***** Data section *****

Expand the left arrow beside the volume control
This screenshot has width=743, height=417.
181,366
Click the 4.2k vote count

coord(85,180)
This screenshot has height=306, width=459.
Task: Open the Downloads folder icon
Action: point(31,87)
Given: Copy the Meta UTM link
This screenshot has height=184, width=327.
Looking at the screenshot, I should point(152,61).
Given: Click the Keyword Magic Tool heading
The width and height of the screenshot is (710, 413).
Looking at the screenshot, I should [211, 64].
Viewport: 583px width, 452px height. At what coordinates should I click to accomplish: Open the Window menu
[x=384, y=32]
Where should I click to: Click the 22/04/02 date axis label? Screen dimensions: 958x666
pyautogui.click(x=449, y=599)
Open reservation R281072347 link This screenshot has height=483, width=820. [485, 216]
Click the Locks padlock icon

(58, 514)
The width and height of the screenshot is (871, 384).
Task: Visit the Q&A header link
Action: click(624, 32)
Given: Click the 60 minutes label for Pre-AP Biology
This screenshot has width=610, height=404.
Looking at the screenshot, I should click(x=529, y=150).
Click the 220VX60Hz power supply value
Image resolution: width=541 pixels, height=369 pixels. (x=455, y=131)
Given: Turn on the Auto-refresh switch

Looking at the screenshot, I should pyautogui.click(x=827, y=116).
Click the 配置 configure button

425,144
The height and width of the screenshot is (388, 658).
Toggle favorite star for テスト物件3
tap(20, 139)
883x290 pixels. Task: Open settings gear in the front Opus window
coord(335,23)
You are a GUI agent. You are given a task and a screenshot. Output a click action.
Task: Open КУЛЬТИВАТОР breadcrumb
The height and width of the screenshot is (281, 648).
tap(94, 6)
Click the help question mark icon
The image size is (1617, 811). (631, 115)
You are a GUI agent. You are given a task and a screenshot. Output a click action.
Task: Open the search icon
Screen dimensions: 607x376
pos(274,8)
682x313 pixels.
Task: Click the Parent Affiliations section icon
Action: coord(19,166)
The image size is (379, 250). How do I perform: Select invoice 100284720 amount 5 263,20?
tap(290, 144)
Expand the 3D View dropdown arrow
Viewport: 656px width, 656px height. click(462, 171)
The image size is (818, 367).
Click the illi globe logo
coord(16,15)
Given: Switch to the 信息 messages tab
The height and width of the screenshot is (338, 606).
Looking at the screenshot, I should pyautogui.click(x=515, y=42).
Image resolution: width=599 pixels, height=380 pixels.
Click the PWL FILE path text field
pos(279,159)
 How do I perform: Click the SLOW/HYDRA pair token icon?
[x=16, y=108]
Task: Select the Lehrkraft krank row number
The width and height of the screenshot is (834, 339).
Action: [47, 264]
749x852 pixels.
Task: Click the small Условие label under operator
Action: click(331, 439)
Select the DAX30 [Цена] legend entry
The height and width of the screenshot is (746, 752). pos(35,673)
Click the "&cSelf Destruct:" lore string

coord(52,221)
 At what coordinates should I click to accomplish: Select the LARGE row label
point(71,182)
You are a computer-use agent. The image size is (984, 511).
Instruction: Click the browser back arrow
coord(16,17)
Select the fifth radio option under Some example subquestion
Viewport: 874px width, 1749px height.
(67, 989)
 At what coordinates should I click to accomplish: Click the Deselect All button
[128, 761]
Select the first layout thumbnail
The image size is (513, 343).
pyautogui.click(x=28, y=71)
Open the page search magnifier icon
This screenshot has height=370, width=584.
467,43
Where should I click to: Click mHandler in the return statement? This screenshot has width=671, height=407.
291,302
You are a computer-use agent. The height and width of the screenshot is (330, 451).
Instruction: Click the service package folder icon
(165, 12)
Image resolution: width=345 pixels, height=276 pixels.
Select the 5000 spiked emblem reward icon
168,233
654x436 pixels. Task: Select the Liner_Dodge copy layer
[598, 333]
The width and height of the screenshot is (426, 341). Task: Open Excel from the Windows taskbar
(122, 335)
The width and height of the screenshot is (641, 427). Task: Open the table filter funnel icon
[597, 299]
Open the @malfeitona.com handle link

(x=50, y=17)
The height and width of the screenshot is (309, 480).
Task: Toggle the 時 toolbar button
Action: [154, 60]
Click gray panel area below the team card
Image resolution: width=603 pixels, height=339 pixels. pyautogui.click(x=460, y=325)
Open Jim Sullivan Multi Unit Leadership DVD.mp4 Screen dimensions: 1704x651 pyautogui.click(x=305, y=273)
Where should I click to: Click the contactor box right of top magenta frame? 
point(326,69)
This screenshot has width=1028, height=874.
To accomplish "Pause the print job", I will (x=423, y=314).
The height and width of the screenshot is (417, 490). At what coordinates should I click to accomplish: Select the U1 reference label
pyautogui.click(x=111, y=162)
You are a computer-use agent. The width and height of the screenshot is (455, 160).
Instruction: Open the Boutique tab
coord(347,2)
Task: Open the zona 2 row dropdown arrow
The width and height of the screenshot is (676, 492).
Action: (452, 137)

*****

Problem requirements >> Return exactly the lines from the beginning of the data above through the one containing "Open reservation R281072347", please. Include both end lines and add nothing else.

Result of the task >>
Expand the left arrow beside the volume control
This screenshot has width=743, height=417.
181,366
Click the 4.2k vote count

coord(85,180)
This screenshot has height=306, width=459.
Task: Open the Downloads folder icon
Action: point(31,87)
Given: Copy the Meta UTM link
This screenshot has height=184, width=327.
Looking at the screenshot, I should point(152,61).
Given: Click the Keyword Magic Tool heading
The width and height of the screenshot is (710, 413).
Looking at the screenshot, I should [211, 64].
Viewport: 583px width, 452px height. At what coordinates should I click to accomplish: Open the Window menu
[x=384, y=32]
Where should I click to: Click the 22/04/02 date axis label? Screen dimensions: 958x666
pyautogui.click(x=449, y=599)
Open reservation R281072347 link This screenshot has height=483, width=820. [485, 216]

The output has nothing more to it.